## To do
Your answer should be one number: the count of lines below that contain "statues".

Records to use Start Marker

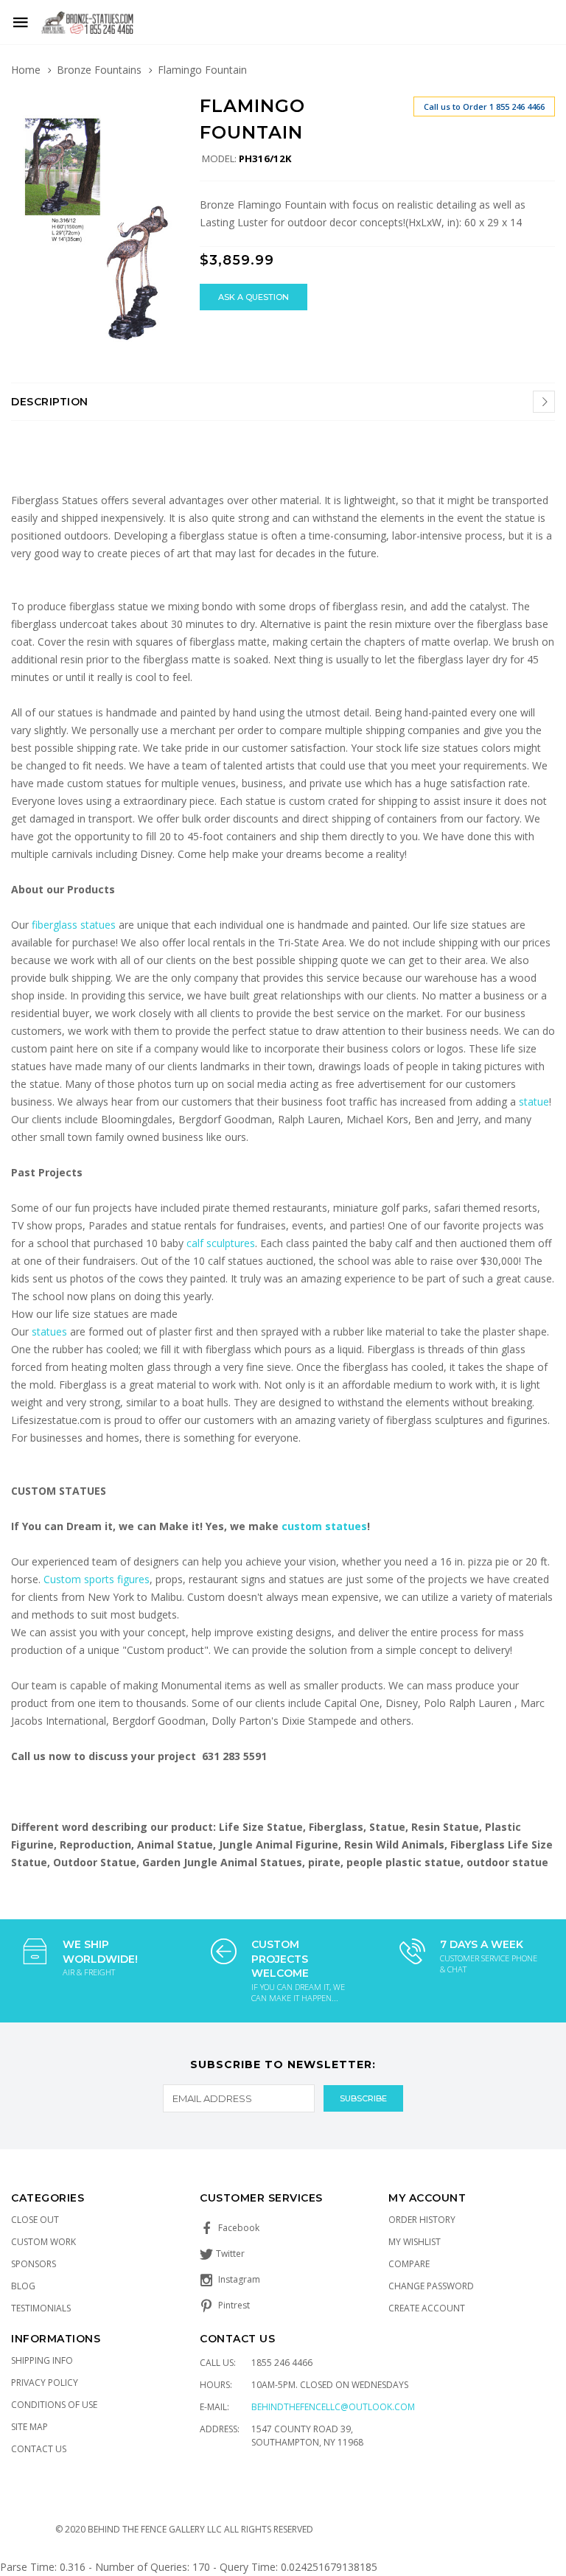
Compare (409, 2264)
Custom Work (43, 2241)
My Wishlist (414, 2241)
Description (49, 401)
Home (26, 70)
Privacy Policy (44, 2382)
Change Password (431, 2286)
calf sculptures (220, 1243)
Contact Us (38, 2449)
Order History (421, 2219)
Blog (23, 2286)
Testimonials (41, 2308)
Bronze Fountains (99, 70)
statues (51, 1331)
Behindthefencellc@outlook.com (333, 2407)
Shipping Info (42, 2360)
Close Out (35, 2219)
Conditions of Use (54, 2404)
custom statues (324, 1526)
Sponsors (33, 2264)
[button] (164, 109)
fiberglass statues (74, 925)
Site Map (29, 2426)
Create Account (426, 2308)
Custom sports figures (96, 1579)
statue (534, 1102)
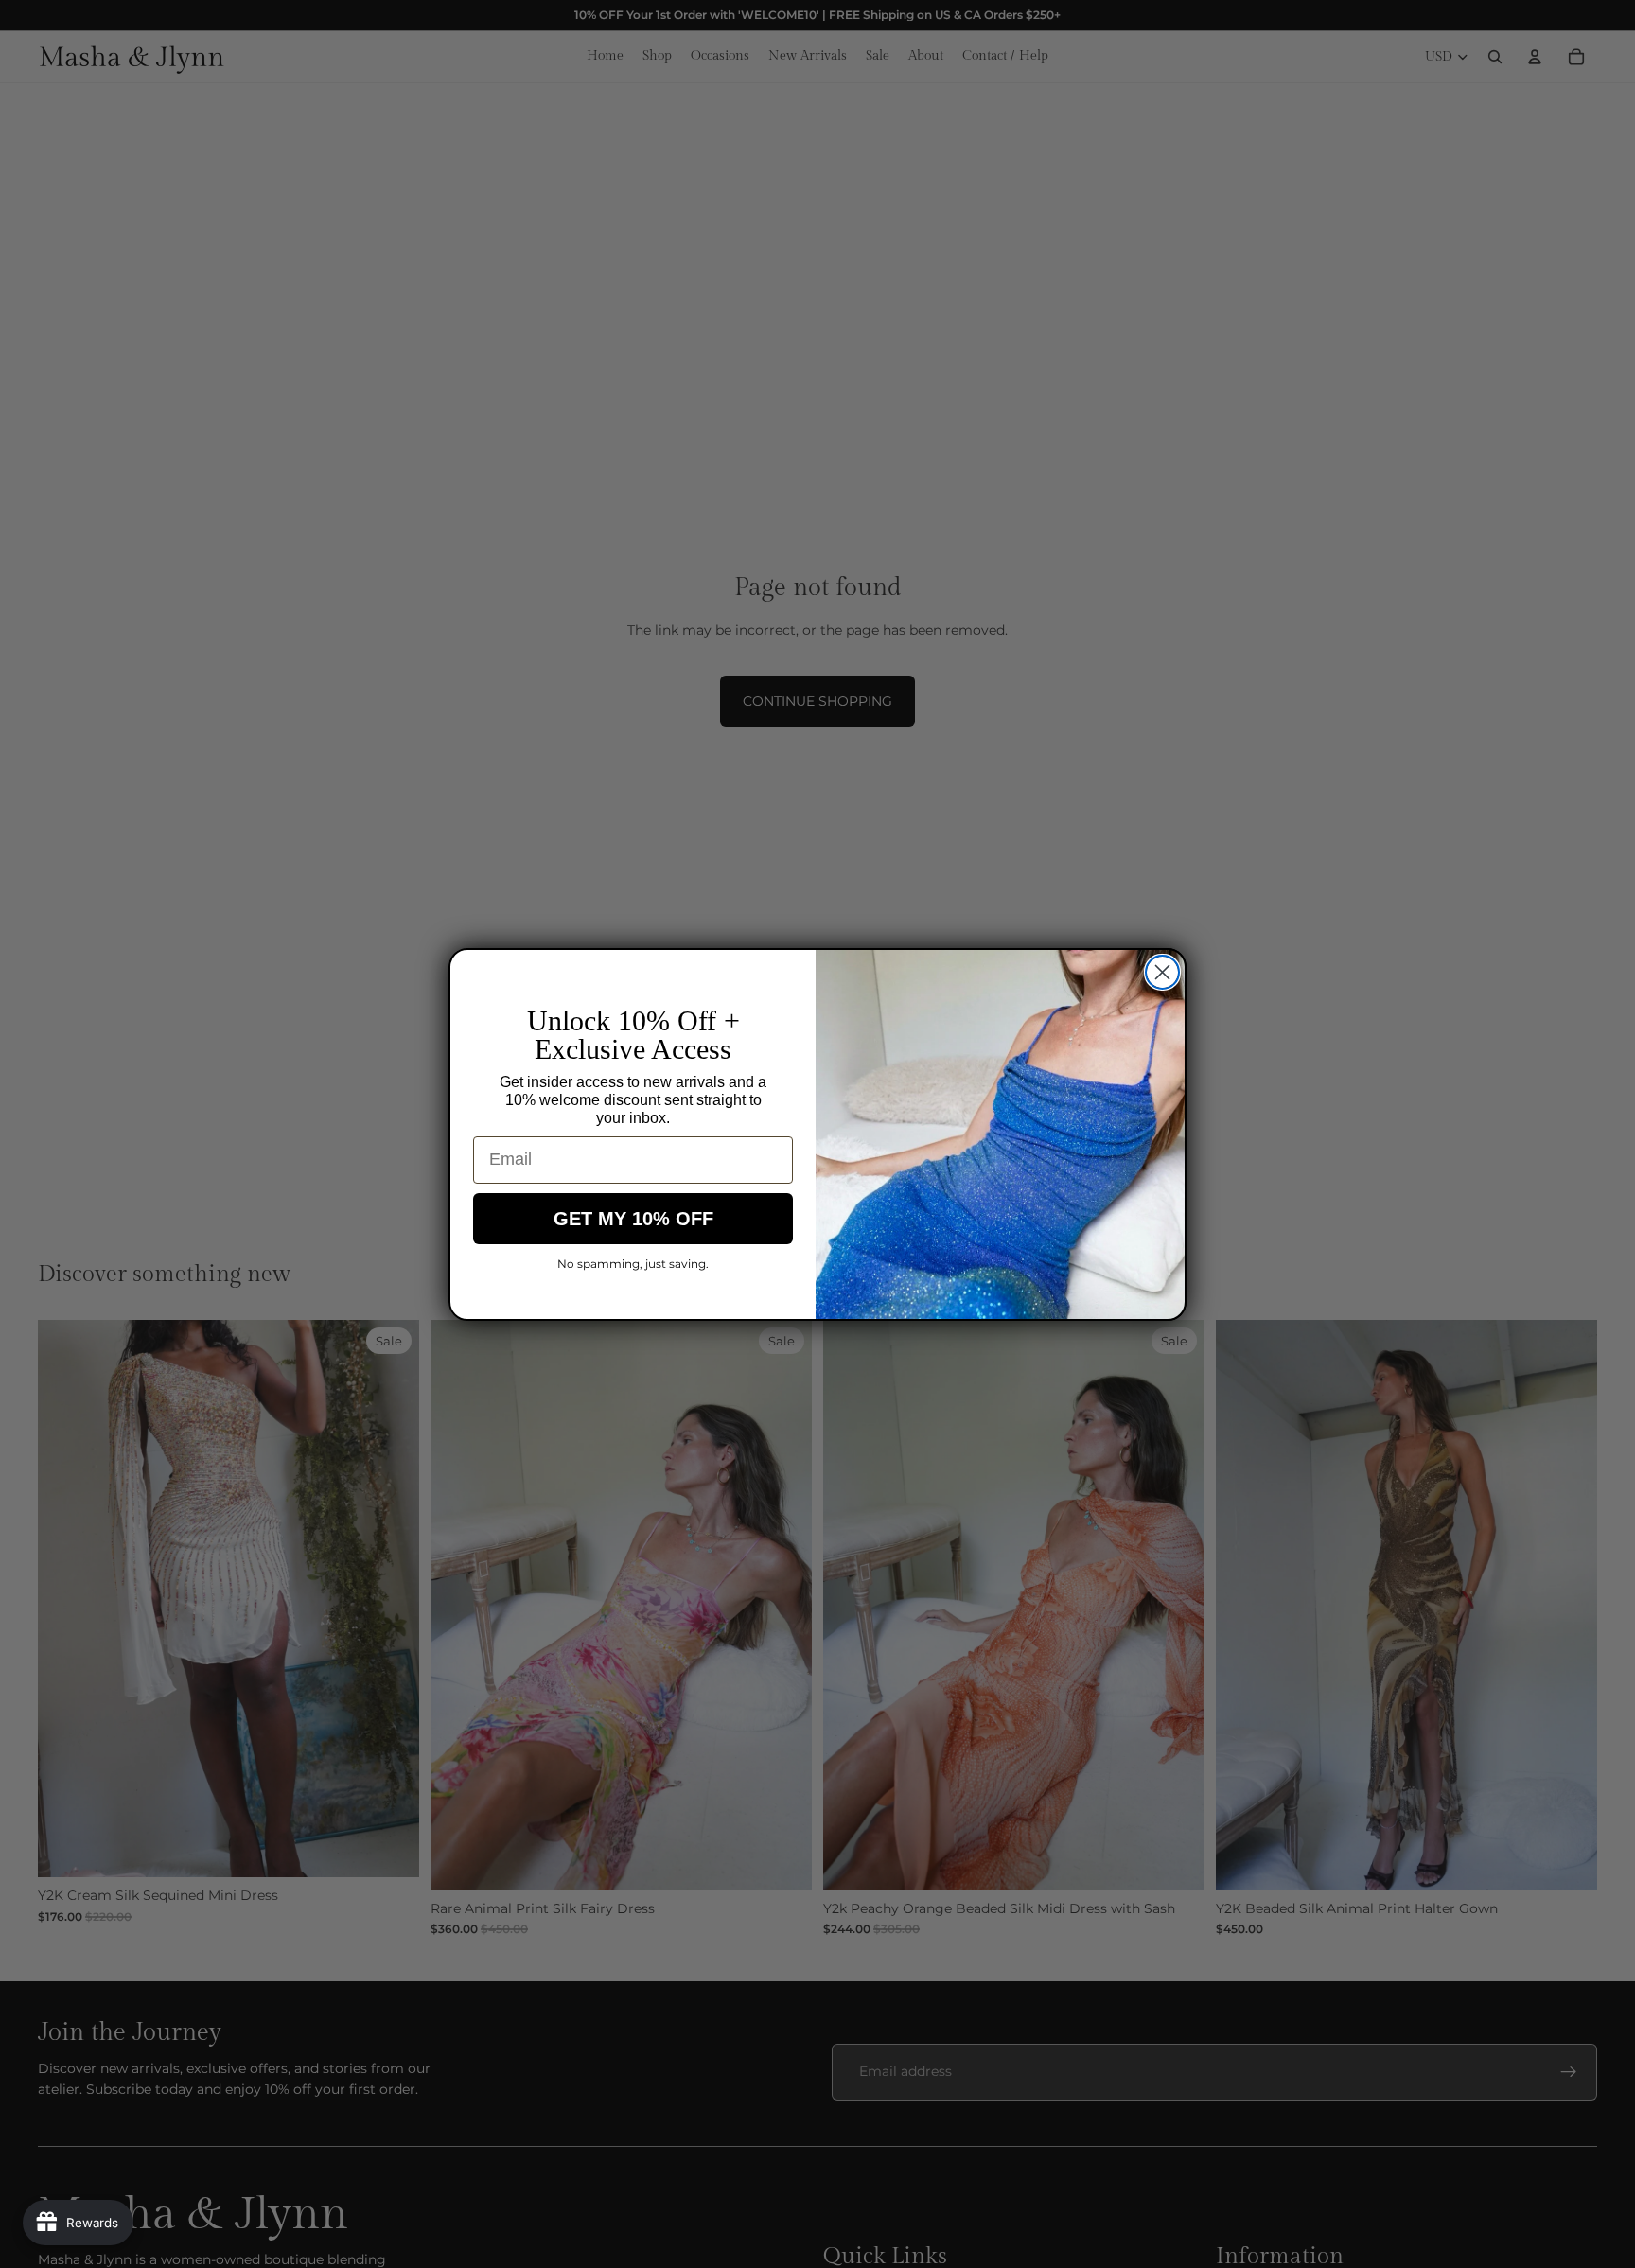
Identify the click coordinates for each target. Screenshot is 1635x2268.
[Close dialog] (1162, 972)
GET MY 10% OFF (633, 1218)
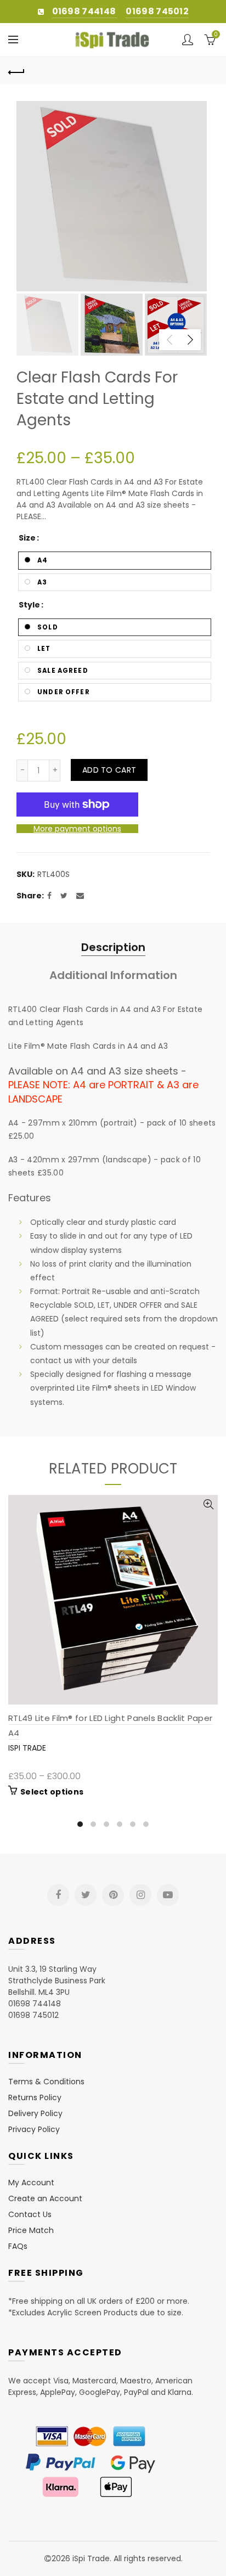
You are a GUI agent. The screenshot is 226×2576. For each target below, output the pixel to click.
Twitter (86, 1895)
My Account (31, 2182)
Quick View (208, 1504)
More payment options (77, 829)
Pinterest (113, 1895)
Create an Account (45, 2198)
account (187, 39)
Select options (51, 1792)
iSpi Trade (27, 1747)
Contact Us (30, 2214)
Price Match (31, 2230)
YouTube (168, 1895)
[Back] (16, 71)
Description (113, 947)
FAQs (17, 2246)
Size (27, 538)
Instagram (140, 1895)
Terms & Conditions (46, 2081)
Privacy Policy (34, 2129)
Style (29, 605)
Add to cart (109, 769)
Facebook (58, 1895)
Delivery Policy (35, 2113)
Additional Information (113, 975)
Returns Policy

Records to use End Marker

## Solution to the problem
3